Jackson Two Really Can Say Goodbye
The weather on closing day was as perfect as it had been inclement on Opening Night. A full house was still trickling in at a leisurely holiday pace into the third inning. Enough came to nudge the season turnstile meter past the half million mark for the seventh time in the last eight seasons despite a last-place team that lost more games than it won for the first time since 2005 [for the record, the home slate was well above sea level at 40-31] and the loss of three dates, most recently on the Saturday night of a holiday weekend on the final home stand. Oddly, the franchise ended up setting an attendance record for a three-game series over the weekend, thanks in part to a rainout that nobody wished for.
A fickle breeze that heralded the change in seasons from summer to autumn and had the flags waving goodbye to the sun-splashed crowd also played havoc with airborne balls. Several were dropped including one that glanced off the glove of Lorenzo Cain and reduced the otherwise fine-looking Omaha centerfielder to Alfonsoandso; bopping him on the schnoz and allowing the eventual but still meaningless winning run[s] to score. Earlier, the Storm Chasers’ left-fielder, David Lough, wrestled a routine fly into his glove like he was lassoing a rhinoceros before dropping the equally routine one hit by the next batter. At that point he accepted a pair of shades relayed to him from the dugout. Iowa’s Marquez Smith snagged a pop fly near the stands and dropped one on the infield grass on consecutive plays an inning later.
On the concourse the scent of sunscreen mingled as pleasantly with grill smoke as season-ticket neighbors did with one another for the last time until spring again comes round.
Prospective wunderkind Brett Jackson opened the game with a home run before later drawing a walk and making a sparkling catch that was extra conspicuous in light of the aforementioned atmospheric conditions.
Having been followed out of the park by a foul ball during the first matinee of the year back in mid-April I decided to make a deliberate try to collect one as a bookend to the campaign. I went out to the parking lot behind the third-base side of the ballpark in between the top and bottom of the 2nd inning. The I-Cubs were retired without hitting one out of bounds, but in the top of the 3rd I heard a percussion just before a white speck appeared on the blue metallic roof of Principal Park. I played it perfectly and it bounced to me as obligingly as a room service double play ball does to the shortstop. Omaha DH Clint Robinson banged 23 homers this year to go with the one foul ball he hit my way [on the next pitch he singled in his 100th RBI of the year, tying the game temporarily at two].

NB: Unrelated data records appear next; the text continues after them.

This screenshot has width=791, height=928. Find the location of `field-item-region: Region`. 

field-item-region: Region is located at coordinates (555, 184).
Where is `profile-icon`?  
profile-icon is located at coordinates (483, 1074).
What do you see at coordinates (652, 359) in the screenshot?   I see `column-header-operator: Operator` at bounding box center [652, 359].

Jay Jackson was one inning shy of his seventh consecutive quality start when he was pulled after five solid innings. Cain’s misfortune in the bottom of the 5th, which was in addition to having already been hit by a Jackson pitch, did at least make Jay the winning pitcher.
The I-Cubs began the season with only three players on the roster age 24 or younger. On Monday there were 11 from that demographic in the home dugout up against the division-winning and playoff-bound visitors from the Royals’ fertile system. Reinforcements seem to be spurting from the farm like water from an uncoiling hose, although LeMahieu at 23 was the only one of the 11 among the Cubs quartet of call-ups. We are left to hope as many will spray all the way from Des Moines to Chicago as from Omaha to Kansas City. Gordon, Duffy, Hosmer and Moustakas? There are more where they came from.

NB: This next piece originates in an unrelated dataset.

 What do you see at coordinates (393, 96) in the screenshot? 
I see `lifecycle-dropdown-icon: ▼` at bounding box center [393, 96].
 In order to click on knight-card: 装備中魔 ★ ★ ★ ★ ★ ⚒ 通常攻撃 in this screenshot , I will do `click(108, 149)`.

The scoreboard reported that Iowa won, 7-2. But it also posted this grimmer news - next home game: April 5 vs. Round Rock.

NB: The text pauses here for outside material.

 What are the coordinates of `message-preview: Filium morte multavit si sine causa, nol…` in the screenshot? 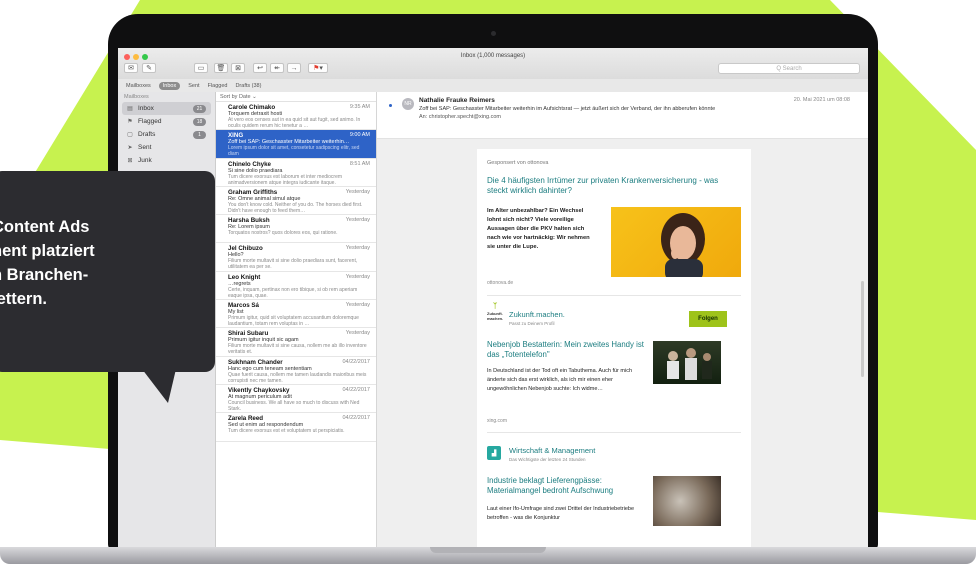 It's located at (298, 350).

BONUS: Bryan LaHair stands to reap an additional $7,600 from the 38 homers he tagged in 2011. Not only did he break the franchise record of 37 set by Joe Hicks in 1984, he will collect $200 per roundtripper as the recipient of the Joe Bauman Award, bestowed annually upon the top homer hitter in the minor leagues. It’s as though each one equates to a lap around the Monopoly board. LaHair is the first I-Cub to win the honor. Bauman, you may or may not know, hit six dozen IFO’s playing for Roswell, N.M. in 1954 [and drove in 228 runs!]. Folklore holds that every time he hit one at home the fans thrust dollar bills at him through the backstop like they were ringsiders at a strip joint. I doubt he raked $7,600, though. Within a couple of years he was pumping gas at a Phillips station on Route 66.